• **TASKS AND EXERCISES**
1 > Answer these questions from the passage below on the cannabis legalization campaign, one line each:
(a) Adults over what age could possess, transport, and consume marijuana under the proposition?
(b) Up to how many plants would home cultivation allow?
(c) How many signatures did the campaign turn in, and how many must be valid to make the ballot?
2 > Translate this sentence from the passage below on the cannabis legalization campaign into Spanish: "It would legalize possession of one ounce and the home cultivation of up to six plants as well as create a licensed market for retail sales in a similar fashion to other states that have already taken this step."

• **SELECTED TEXT**

Yet another campaign has submitted signatures for validation for this year’s November ballot. This time, it was the campaign petitioning for the Adult Use of Cannabis Act. At the start of the year, ReformCA and a campaign ran by Sean Parker came together to fight for legalization under one proposition, which, if passed, would make it legal for adults over the age of 21 to possess, transport, and consume marijuana.
It would legalize possession of one ounce and the home cultivation of up to six plants as well as create a licensed market for retail sales in a similar fashion to other states that have already taken this step. However, one thing that those running the campaign are proud of is also including possibly the strictest regulations in the nation aimed at keeping cannabis out of the hands of children.
This week they have officially turned in 600,000 signatures – of which they only need 365,880 to be considered valid in order to make the ballot. Already certain that they have submitted more than enough signatures they have already scheduled an event to celebrate their announcement for this Wednesday in downtown San Francisco. This event will also be their way of kicking off their voter approval campaign that will hopefully help sway some of those on the fence voters.
“I’m excited to be a part of one of the largest coalitions of cannabis and non-cannabis organizations to come together to push this initiative forward,” said Nate Bradley, executive director of the California Cannabis Industry Assn.

• **RECORD EXTRACTS**

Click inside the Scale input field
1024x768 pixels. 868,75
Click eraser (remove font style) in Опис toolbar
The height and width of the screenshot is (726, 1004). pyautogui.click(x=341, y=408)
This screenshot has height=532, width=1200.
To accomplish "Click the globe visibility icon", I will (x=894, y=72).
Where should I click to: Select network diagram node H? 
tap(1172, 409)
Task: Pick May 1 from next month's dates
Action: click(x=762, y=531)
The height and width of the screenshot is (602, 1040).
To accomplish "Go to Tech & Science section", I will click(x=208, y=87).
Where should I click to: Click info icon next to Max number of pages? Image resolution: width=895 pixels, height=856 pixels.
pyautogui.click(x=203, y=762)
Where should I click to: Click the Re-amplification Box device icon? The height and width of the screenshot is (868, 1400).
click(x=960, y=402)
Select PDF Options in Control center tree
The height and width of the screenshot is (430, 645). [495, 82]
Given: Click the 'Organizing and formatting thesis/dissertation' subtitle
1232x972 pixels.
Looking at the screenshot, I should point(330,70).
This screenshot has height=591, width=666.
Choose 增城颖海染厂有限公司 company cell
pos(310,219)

• **RESULTS FOR THE EXERCISE**
1 >
(a) 21
(b) Six
(c) 600,000 turned in; 365,880 must be valid

2 > Legalizaría la posesión de una onza y el cultivo doméstico de hasta seis plantas, además de crear un mercado con licencia para la venta minorista de manera similar a otros estados que ya han dado este paso.